I don't use Taxis much, but FWIW when I last used a Lyft (years ago) the driver told me how much happier he is with Lyft over Uber.

... are Lyft the good guys? Are they just a bit less bad? I'm not sure.


Lyft doesn't operate in Europe


Neither does Uber, in much of Europe.


This was expected considering they did it in the US long before.


Good. Fuck the taxi monopolies.


Devil's advocate, what's the issue here?

I'm obviously have my own biases, but why should I care that European regulators got bamboozled by Uber? Uber is clearly duplicitous, and I only have a hypodermic understanding of this, but were consumers ultimately harmed (other than the obvious wasting of time of the regulators)?


If your business model depends on breaking the law, then society is harmed.


Do Europeans not have a fifth amendment equivalent right? What law compels Uber to give all data at all times to the police without a warrant?


It's kind of society's job to fight off that harm. Companies can not expected to be nice.


Sure, which is why we have regulators, and the police, and other bodies to deal with the fact that some individuals don't respect the law.


That depends entirely on the law you're breaking and whether it actually helps society.


I (nor any other individual) don't get to decide whether or not a given law harms society.

We all, collectively, as a society decide that.

Even if you decide to break a law that has zero impact on anyone, that fact that others can see you doing that with impunity harms society.
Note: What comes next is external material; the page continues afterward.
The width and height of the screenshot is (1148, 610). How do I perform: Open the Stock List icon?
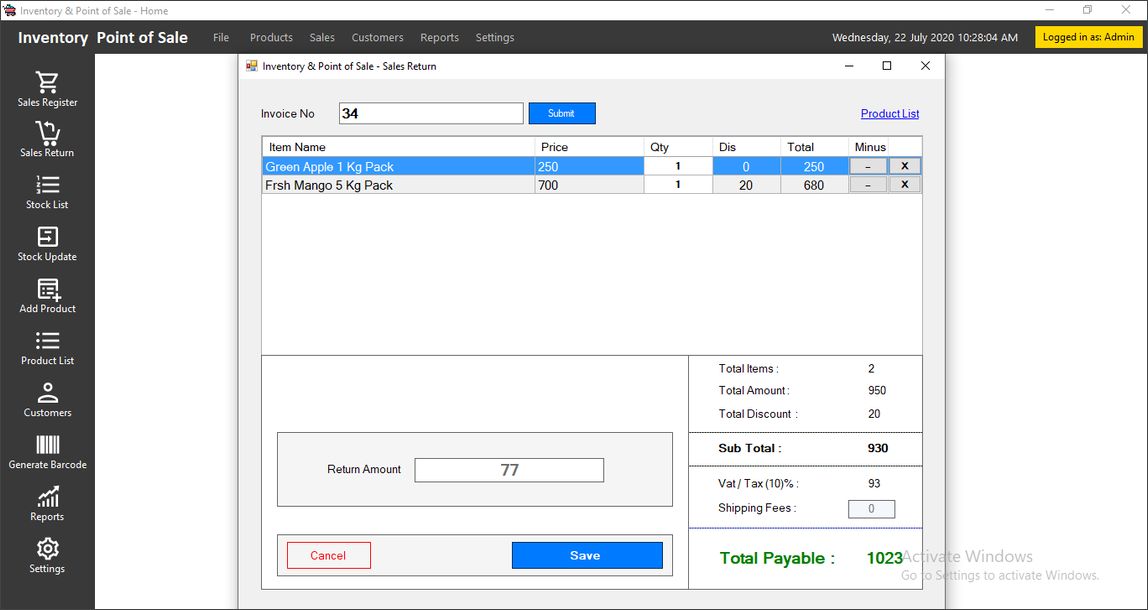pyautogui.click(x=47, y=191)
Don't get me wrong, there are a lot of stupid laws. But going around breaking ones that are inconvenient to your business model is kind of a dick move.
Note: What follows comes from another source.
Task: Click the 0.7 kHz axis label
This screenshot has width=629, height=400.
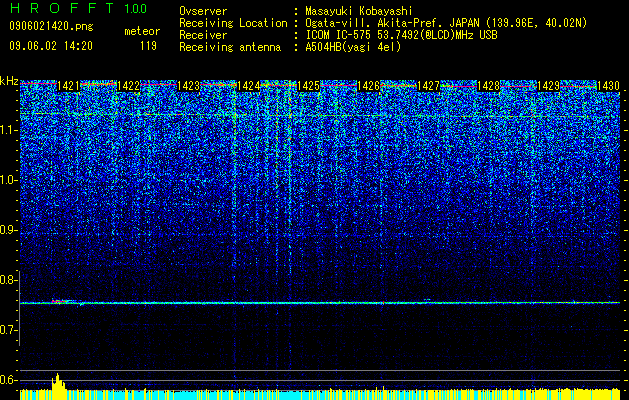Action: pyautogui.click(x=9, y=330)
In an ideal world I would agree. The problem is we don't live in an idea world and societies methods for creating laws are pretty terrible (without getting into the methods of enforcement).

So we are all left with a very imperfect set of laws.
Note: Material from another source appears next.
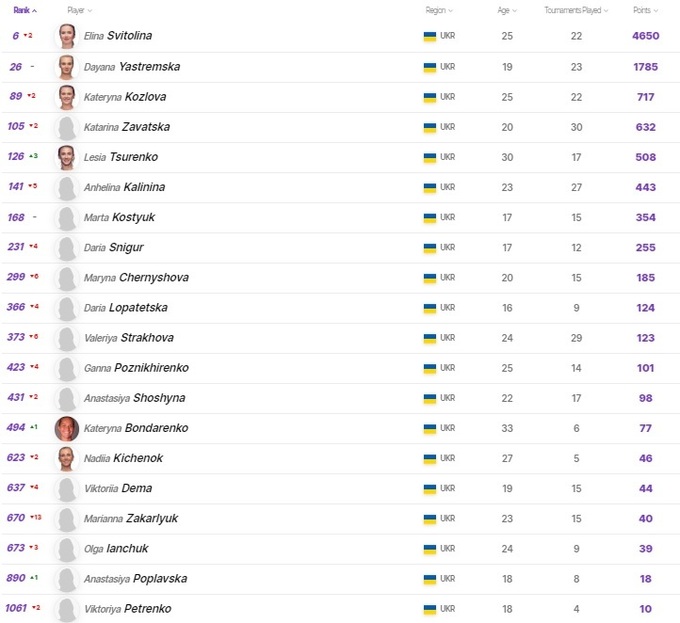Sort by Tournaments Played header
Viewport: 680px width, 623px height.
click(x=576, y=9)
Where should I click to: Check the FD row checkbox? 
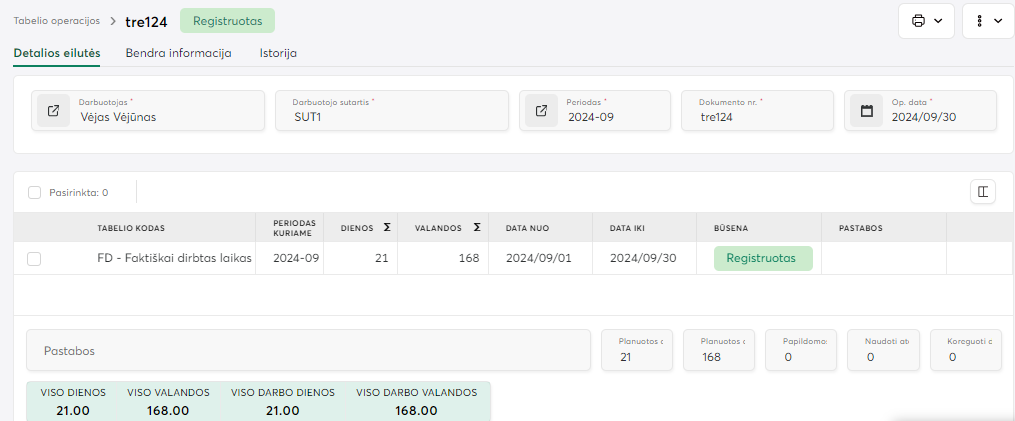[34, 259]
And we absolutely do decide from moment to moment which ones to obey and which ones to ignore. That's not a moral judgement, it's just life. I can speed or not speed. I have to decide moment by moment whether to do it or not.

So that leaves us with a choice: obey unjust and counterproductive laws or disobey them.

And remember, obeying a law doesn't make it just. Something being a law doesn't make it just. So really when you choose to obey an unjust law, you are just choosing to act unjustly. It being the law doesn't make it just.

So while I might agree in a perfect world, and I don't want to make excuses for people who ignore laws for personal convenience, I don't think it's moral to just issue a defacto "no individual should ever ignore the law" judgement...

I actually think our current society is much too obedient. Too few people think about whether a law is moral or not and too many just blindly accept it or obey only got fear of getting into trouble.

But now I'm really soapboxing... :)


I don't think one necessarily follows from the other.


It does, if the assumption is that laws are passed by a democratic society for the benefit of said society. That's not always the case, but when it comes to something tangential to protecting consumer rights (like this case), evading these laws seems suspicious.


I agree, although I concede that this rational could be (and often is) used to justify terrible things.


Drivers were harmed too, and we should not overlook that.


Uber gets all the blame but in NYC the police are well known for impounding they cars of interracial couples as “illegal cabs” at the airport. They have toned it down a lot after news exposure and lawsuits but it still happens. The NYC medallion system led to a lot of abuse - the city auctioned a handful each year, often fetching over a million dollars each, and going to a handful of operators who could afford them. The drivers had to pay up front daily to rent them, the car, and give a portion of their fares also. If you took a car out of the lot you’d be working half the day just to break even with the rental fees. Uber was often a better deal.

Post Uber the medallion prices plunged and are now only worth a couple hundred thousand - probably less now. The city makes back some of the money by charging license fees to the app drivers.


Are there any legit sources for your accusations or is that some weird urban legend?